Perhaps some of this, from a Christian standpoint, could come from a misshaped view of Jesus’ teaching from Matt. 19: 19 to “… love our neighbor as yourself,” which is not a mandate for self-love, but Christ’s command of what the Apostle Paul covered in Phil. 2: 3 – 4, … for Christians to “… consider others better than (i.e., before) ourselves.” To Jesus, the love of others came out of the recognition of the reality that God is in our hearts, and whenever we choose (and love is always a choice, not a feeling) to love others first, we are giving them [i.e., others] the same love that God gives to us through His Spirit, which is a sinless, selfless love, [i.e., “agape” love] … not a love of self extended to others to make us feel good. But our self-help gurus would have us believe that we must first love ourselves so that we can be able to reach out to others. Hopefully you can see the skin of this lie which is wrapped around a teaching of Christ. Oh, how clever the enemy can be!! Ironically we can love ourselves if and when we’re able to choose to love the God in us, who is Emmanuel … i.e., Christ. And when we love Him, receiving the grace of God through His Spirit, we’re able to extend our love of God in us to others and fulfill the Law of Christ (again Matt. 19: 19).
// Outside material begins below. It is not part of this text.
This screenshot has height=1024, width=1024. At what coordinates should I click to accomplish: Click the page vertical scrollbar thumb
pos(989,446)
Actually, as we read in today’s verse of emphasis from Psalm 51: 6, David’s confessional hymn, we see that David recognized from whence the ability to love others came, … from God’s heart to ours … from God’s love of our very created being. He recognized that we would only be able to relate to God’s truth when we submitted to that truth. David saw that he (and, by extension, we) could only have true cleansing from sin and then witness to others when we could/would allow God to witness His holiness to the heart of mankind. In Ps. 51: 12 - 17 David writes of how joyfully he would witness God’s truth to others (i.e., to love others) or to praise God adequately, only when he could be rid of the sin that had plagued him. These latter verses are the outcries of a conquered, contrite, and openly-confessed sinner who had become surrendered to the love of God.

David had learned (of which you can read in 2nd Sam. 12: 10 – 19) that any sin has grave consequences. For David his sinfulness cost not only David, but his family and the nation of Israel; and Ps. 51 is David’s realization that he had to have a right view of himself, as well as a right view of his sin and his God, for him to be able to confess and get into a right relationship with God.
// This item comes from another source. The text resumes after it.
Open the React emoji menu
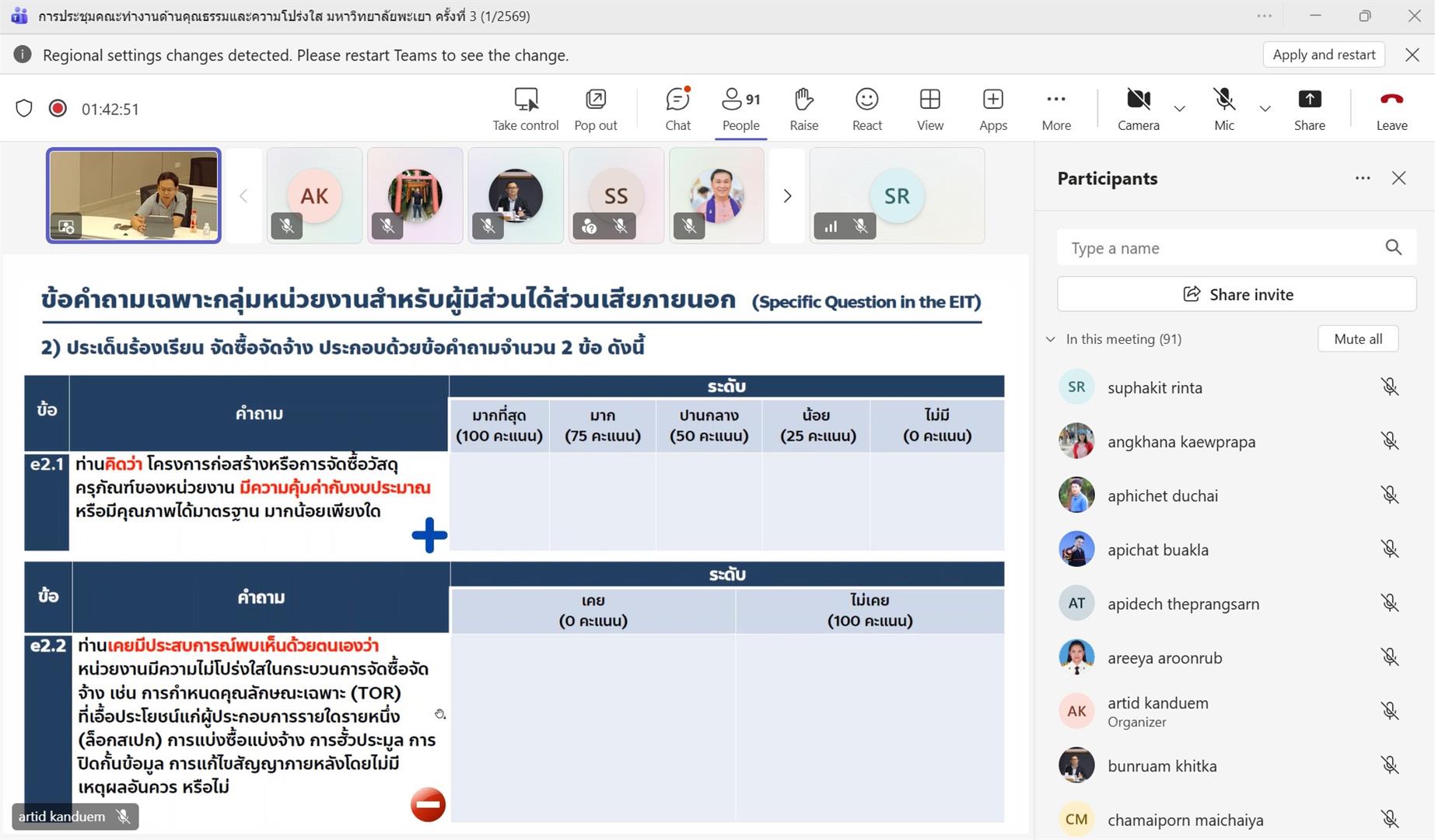The height and width of the screenshot is (840, 1435). [866, 108]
Therefore, when we seek cleansing from our sin, as did David, by our open and honest confession at God’s throne of grace, we must see our selves in the light of God’s holiness, seeking, with true humility, God’s cleansing from which we WILL find healing and restoration of our relationship with Christ (again, see and be uplifted by the powerful truths in Ps. 103: 8 – 13 and 1st John 1: 9).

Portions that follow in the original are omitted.